I will miss this series. Caledonia and crew are special and took me on a quite of adventure. When the series begins the crew’s motto has run and hide and stay away from bullet ships. They are no longer running or hiding. They are striking back in hopes of creating a new world. Despite of all the trials Caledonia and crew continue to inspire others to join them and fight. They do it by giving the people the power of choice. They can stay and help them or they can go back to their life of servitude but for once it’s their choice. They all grow as characters but this is Caledonia’s story. She starts guilt ridden and angry, seeking revenge on Lir and Arik’s Bullet army to killing her family. Her need for vengeance often got her in trouble. Her inability to let it go and to not let her sisters in made her fail over and over again. It wasn’t until she was able to let go of her own wants and needs and let her crew burden some of the responsibility did they succeed. The book doesn’t sugar coat her flaws. It doesn’t gloss over her mistakes and her bad decisions. Her own personal struggles with who she is and the choices she has to make. She knows that to win they have to be as ruthless as their enemy but how do you do that without becoming them. She does it by again letting people choose their own destiny. When the fight is over it doesn’t mean that everything is now perfect or that she can go back to living as she did because life doesn’t work that way. She may have succeeded but now she has to live with everything she did to get there and that’s not easy. Caledonia wasn’t the only one who grew over the three books. Picses was always Caledonia’s second in command. There to help and follow Caledonia’s lead. She was Caledonia’s moral compass when she ever went to far but seemed at the beginning only wanting to follow. Over the series, she found her voice and began to not only challenge Caledonia more but also take more of the lead until she was the one giving orders. It’s great to see.

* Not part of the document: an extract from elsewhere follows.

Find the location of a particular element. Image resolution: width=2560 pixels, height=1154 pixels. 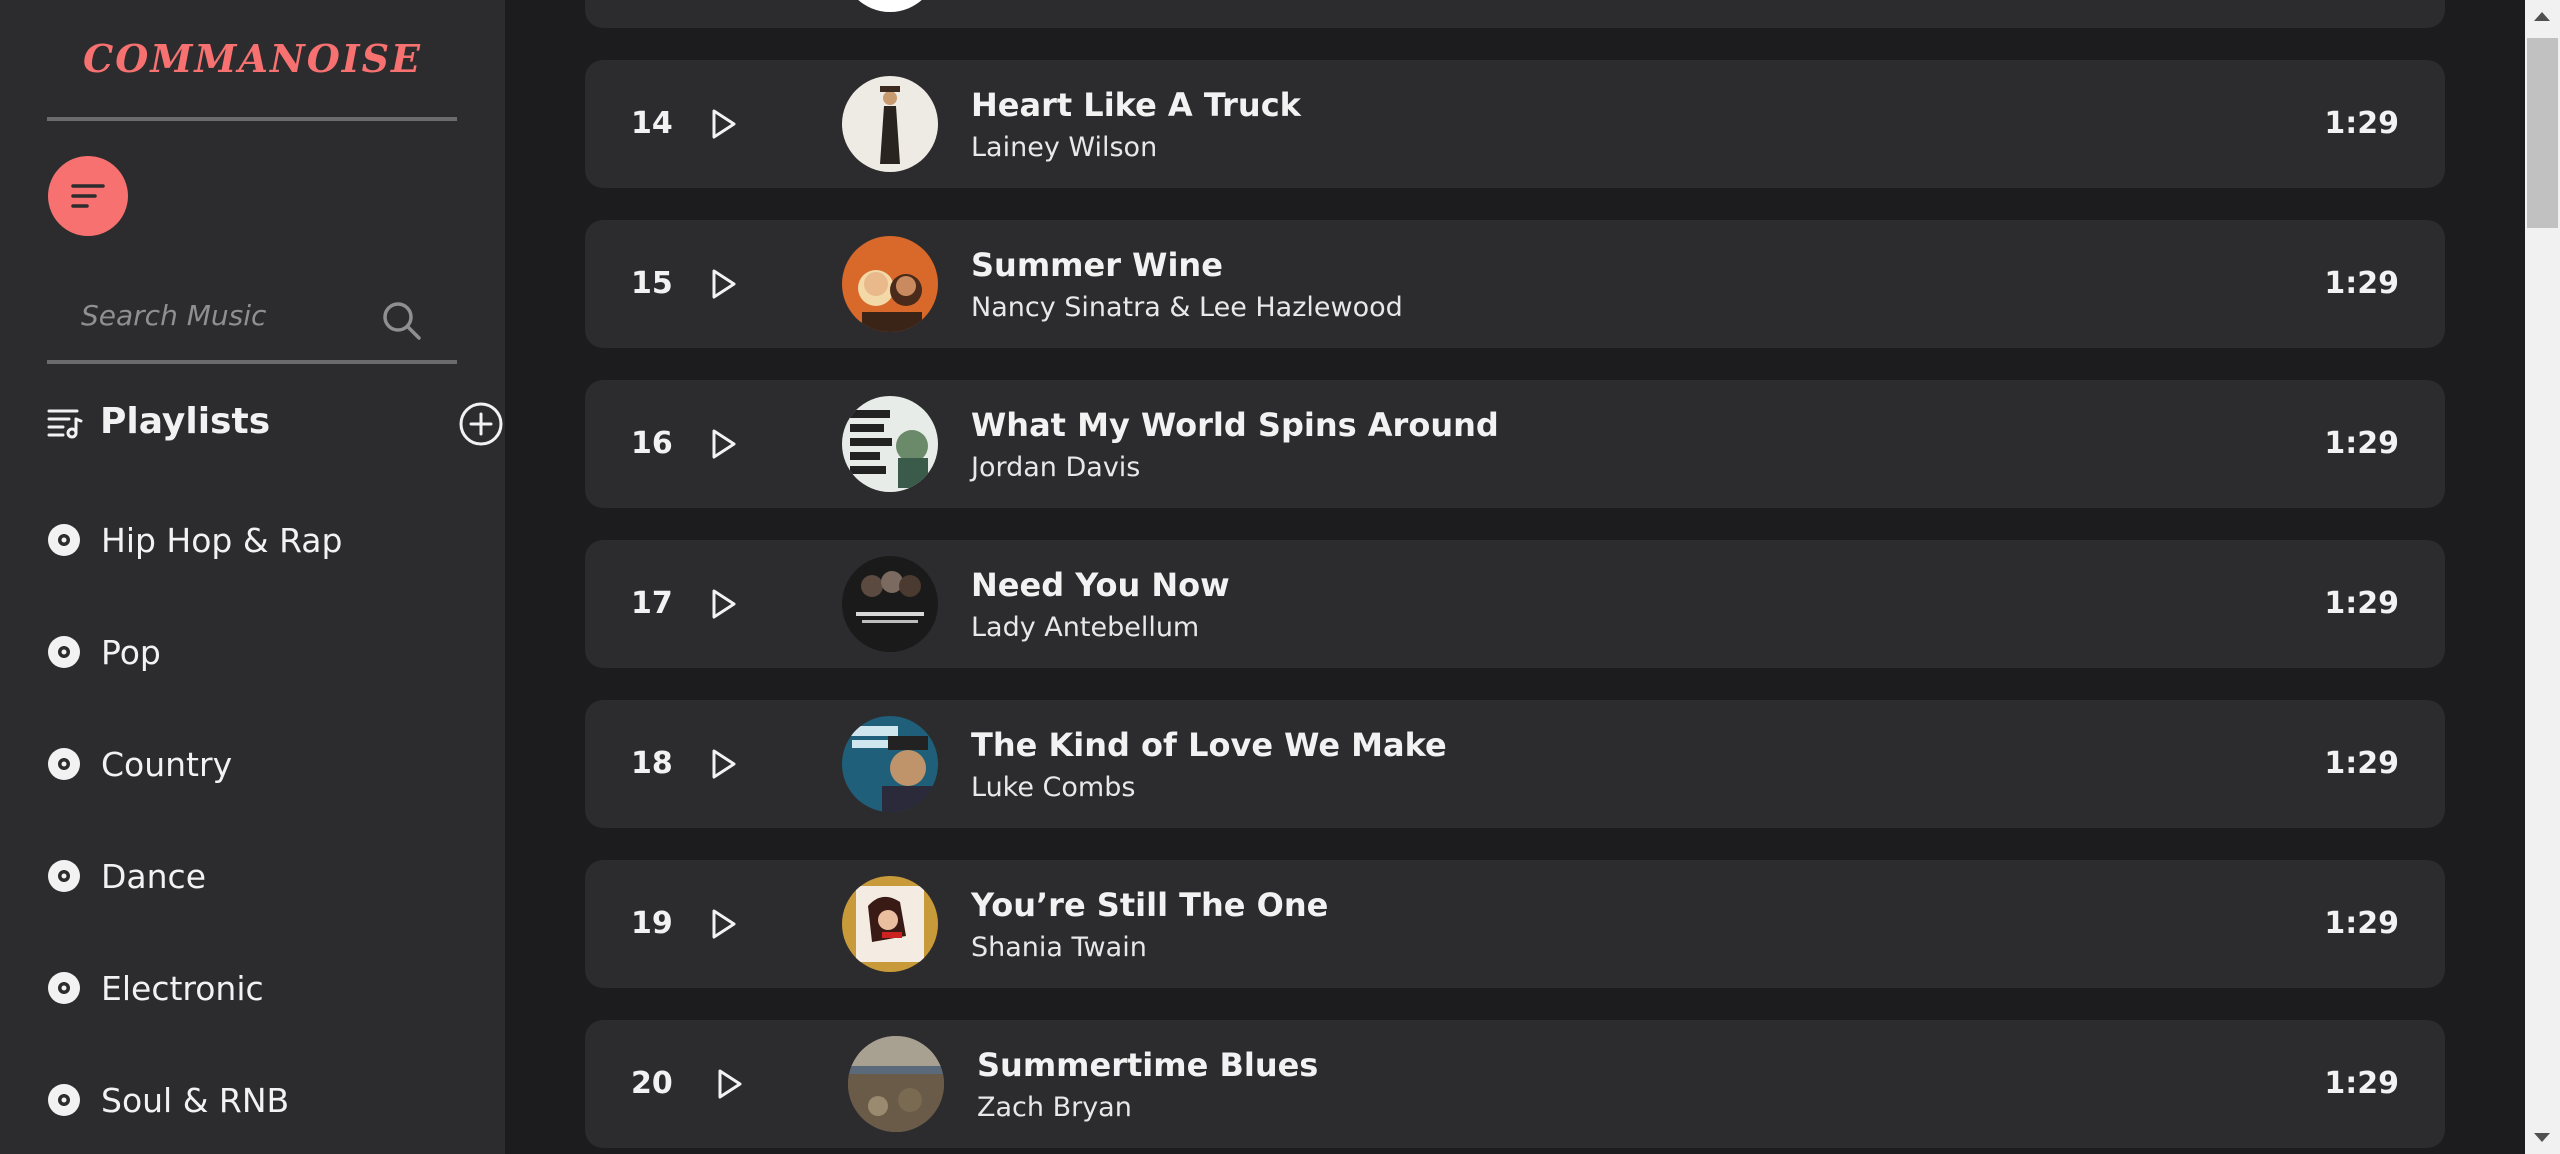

This books is full of great characters of all spectrums that anyone can see themselves represented. They all brought their own strengths to the crew and made it possible to win the day. From Amina to Hime to Nettle to Tin to Oran to Pine, Sledge and more. I don’t think there was an unlikeable character. Lir, our big bad was a good villain. He did unthinkable things but it wasn’t just for evils sake but born out of years of violence and abuse. It doesn’t excuse his actions but makes sense to the story and motivation. I do hope that someone buys the rights to this series because it would make a great series or movie. I would say TV show then movie because there is just so much into that it would lend itself well to an episodic format. So yes read this series from beginning to end. Especially if you liked Mad Max: Fury Road. You won’t regret it.